**Exercise aim:**
Can you repeat the listing below word for word, starting with the line that contains "Locate an element" and continuing through the end of the listing, and leave the pictures out?
Exercise materials: Begin
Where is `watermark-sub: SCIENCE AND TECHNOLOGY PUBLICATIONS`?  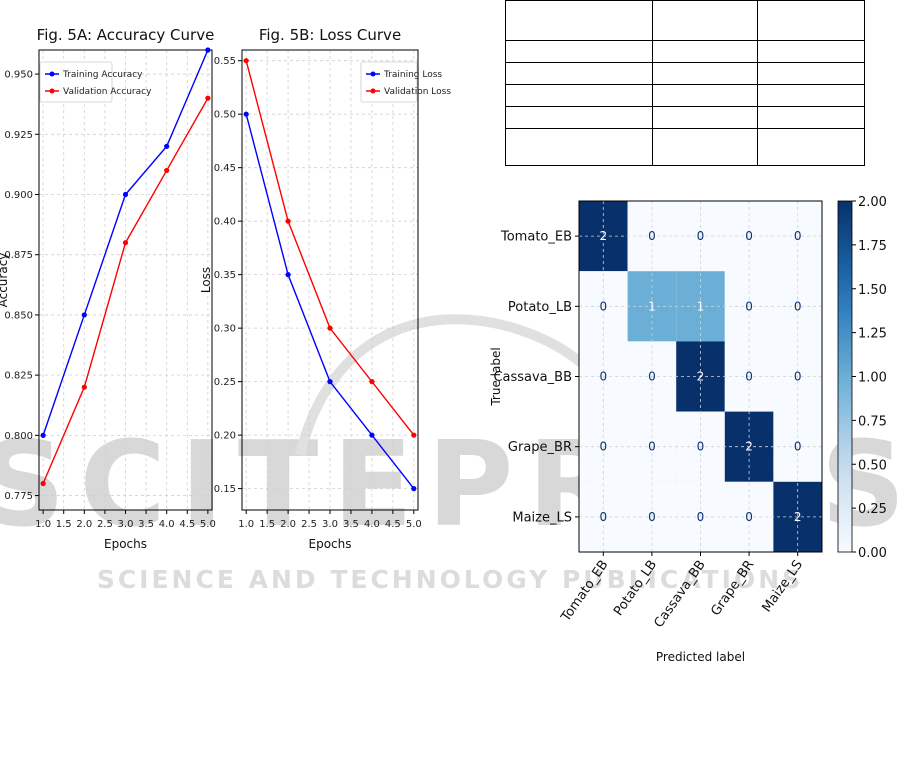 watermark-sub: SCIENCE AND TECHNOLOGY PUBLICATIONS is located at coordinates (450, 580).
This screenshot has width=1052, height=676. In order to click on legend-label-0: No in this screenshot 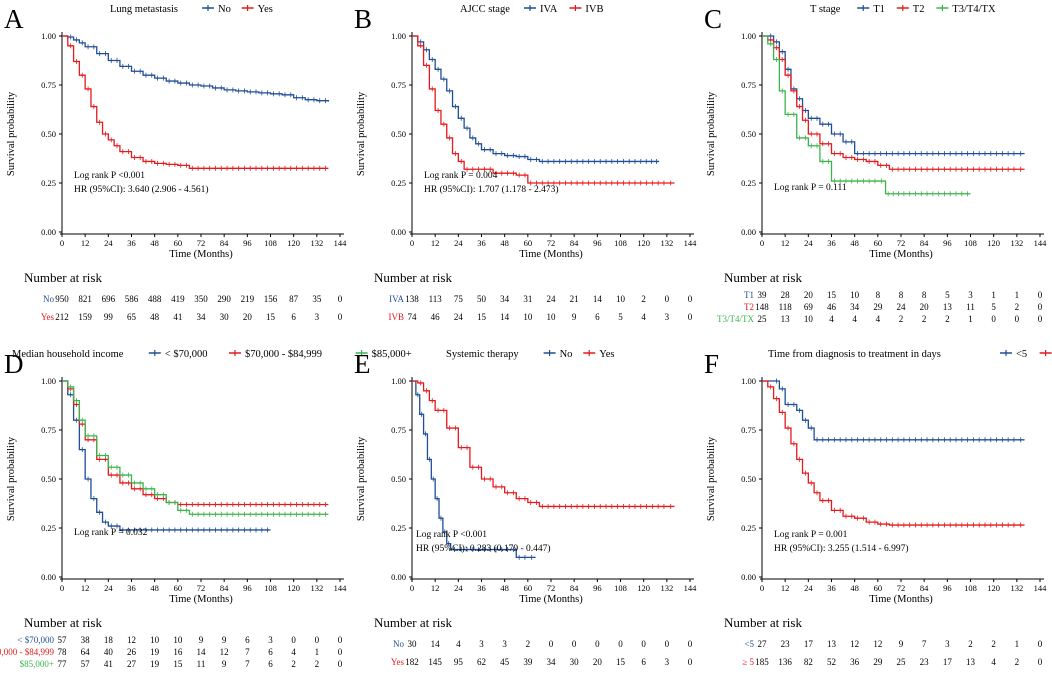, I will do `click(566, 354)`.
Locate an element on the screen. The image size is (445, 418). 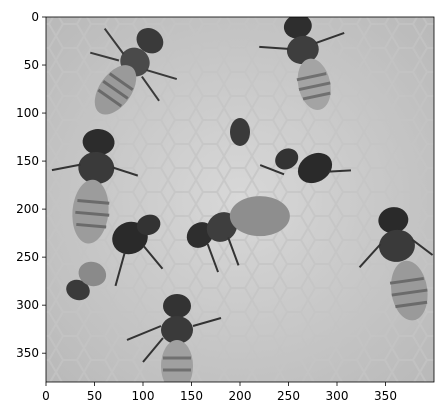
bee-head-small is located at coordinates (240, 132).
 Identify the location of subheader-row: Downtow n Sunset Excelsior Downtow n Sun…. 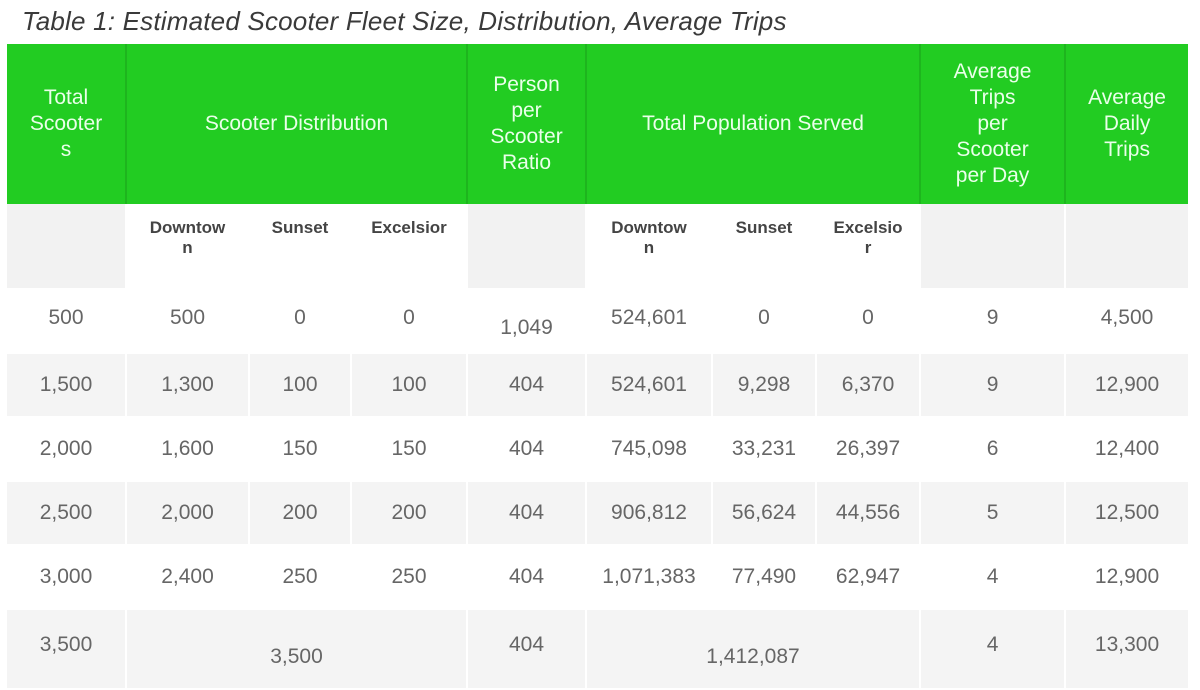
(598, 247).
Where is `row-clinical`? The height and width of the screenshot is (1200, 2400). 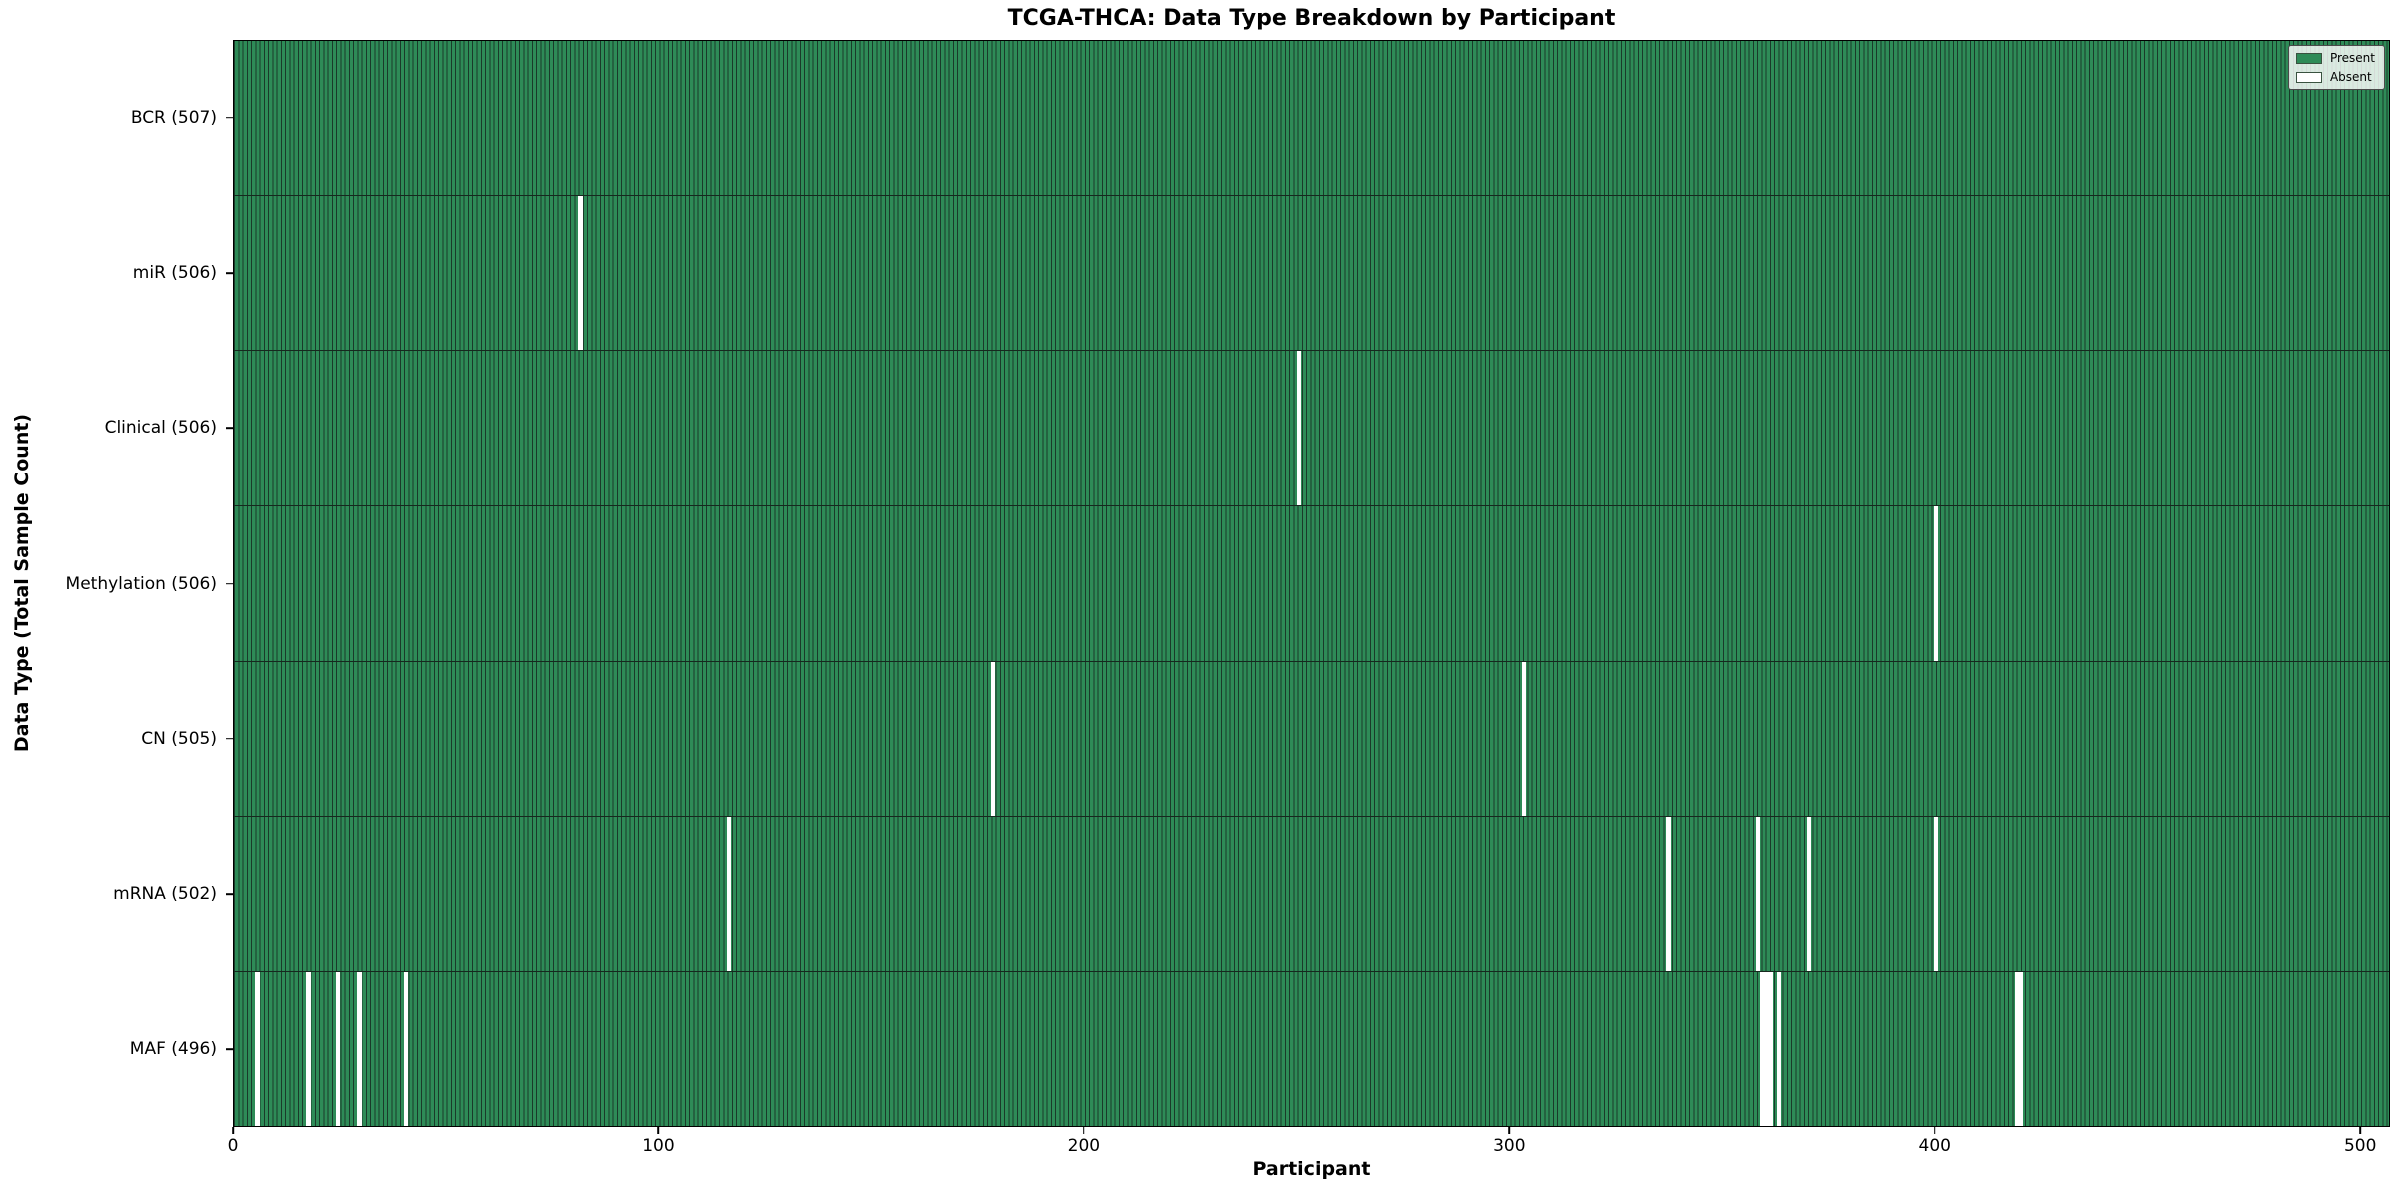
Exercise materials: End
**Answer for the task:**
Locate an element on the screen. The image size is (445, 418). 
bee-head-small is located at coordinates (240, 132).
 Identify the location of subheader-row: Downtow n Sunset Excelsior Downtow n Sun…. 
(598, 247).
Where is `row-clinical`? The height and width of the screenshot is (1200, 2400). 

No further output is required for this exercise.